If, on the other hand, players fail to destroy the army, it will establish a fort in friendly player territory. From there, the dredge will send shipments of troops and supplies to the fort from the main base while building up walls, turrets, and siege engines to help defend it. Enemy dredge forces will then begin to move out from their newly established fort to attack friendly player locations in the area, sending snipers out into the hills, sending assault team forces to capture friendly player villages, and trying to smash down friendly fortifications with massive dredge walkers. All of these events continue to cascade out into further chains of events where cause and effect is directly related to the player’s actions.

It’s an ambitious system, and one that will require a ton of work to implement correctly, but should ArenaNet pull it off, the benefits to replayability specifically would be tremendous. Imagine creating a new character and walking the same paths as you have previously, only to find everything has changed? There’ll be no more running to the village, grabbing the quests you know by heart, and power-levelling yourself. Guild Wars 2 will be a game you experience, time and time again, rather than simply go through the motions.

Dynamic Events Overview [Guild Wars 2]


  • Definitely taking a gamble here. They could end up in a situation where you’re wondering around and nothing happens for hours on end or where something happens waaay too often that it seems kinda silly that everyone’s in trouble.

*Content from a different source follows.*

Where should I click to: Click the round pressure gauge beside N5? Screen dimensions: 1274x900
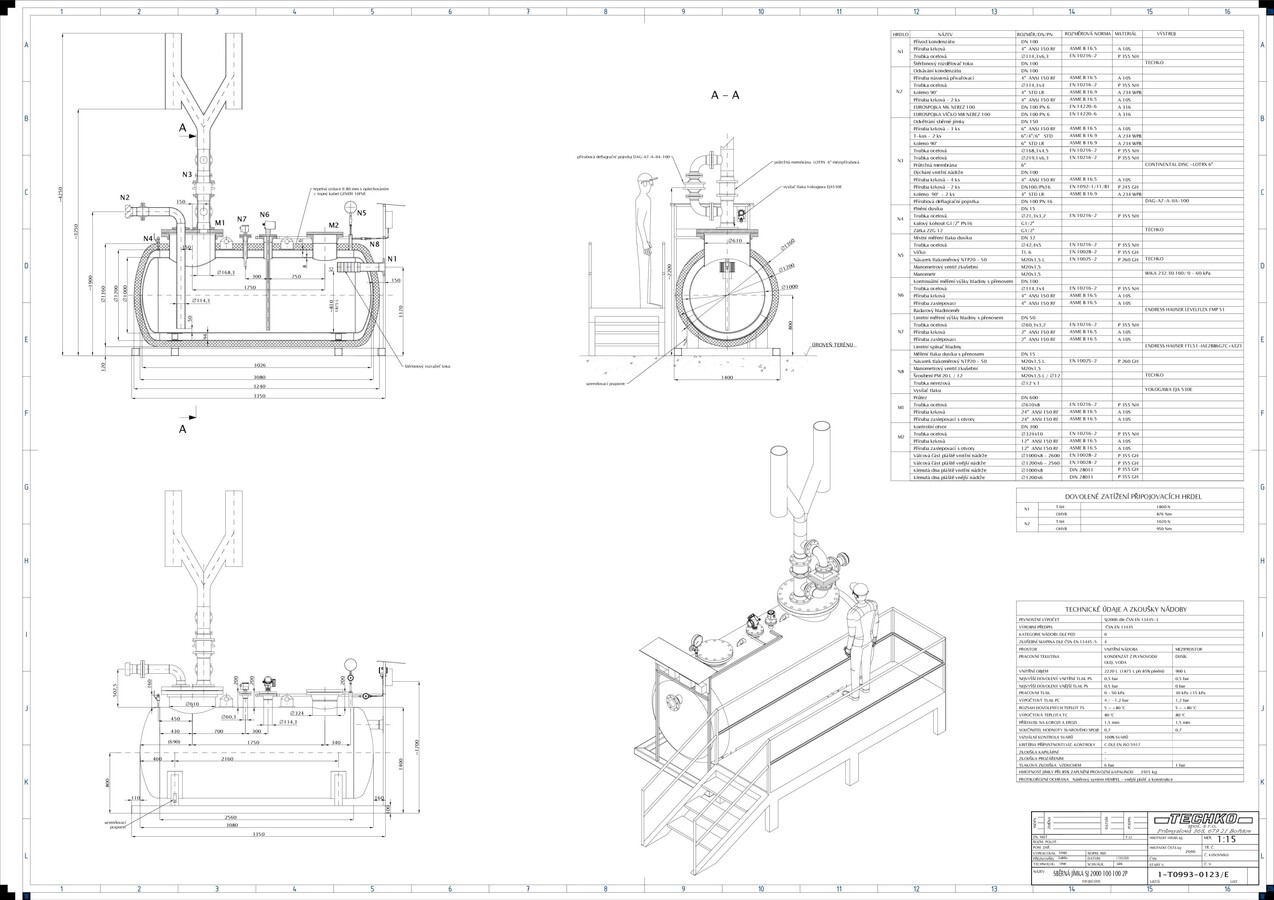(x=350, y=207)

Would be very awesome if they do pull it off though.

  • After I stopped playing WoW, someone recommended Guild Wars to me, I got it, after creating a few characters with funny names I played it for a few hours and I’ve never played it since. It’s just too multiplayer focused for me. The reason I really enjoyed WoW is because I can choose to be part of a team of quest alone. Plus it seems to be constantly downloading new textures, and that can’t be good for my monthly data allowance.

    The problem with this is that I love reading about the lore of the game, I loved reading the textboxes in WoW and getting to know why I’m doing a mission or why I should care about a character. This system practically guarantees the quests will now be totally simplistic right? How many complex quests could they fit into a system that works like this?

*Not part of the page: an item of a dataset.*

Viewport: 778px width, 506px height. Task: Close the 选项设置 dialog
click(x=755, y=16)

    • Seriously? “too multiplayer focused”? A game where you can do absolutely everything by yourself and NPC’s…The only thing you can’t do is competitive PvP and even some of those cases you can use NPC’s.

      As for constantly downloading new textures, it’s rare that you will have to download a patch bigger than a few MB’s a month, after you have fully downloaded the game of course.

      Clearly WoW has rotted your brain…

      • Let me clarify, It’s the games system of having a separate world for everyone and their party that I think is horrible for an MMO, we have all these players but because of this stupid system it feels like this entire world is populated by 5 people, it makes this giant world feel like a ghost town. That’s why I said too multiplayer focused, clearly this game was designed to be played with others, and people playing alone get a horrible experience. I didn’t try the NPC characters because it kind of defeats the purpose of an online game.

        I don’t know that small patch you’re talking about, but every time i stepped into a new city I got hit with a nice big 700 mb patch. Why bother giving me the game on disk if I have to download all the new textures as i progress to that part of the game? After the second huge patch I didn’t bother.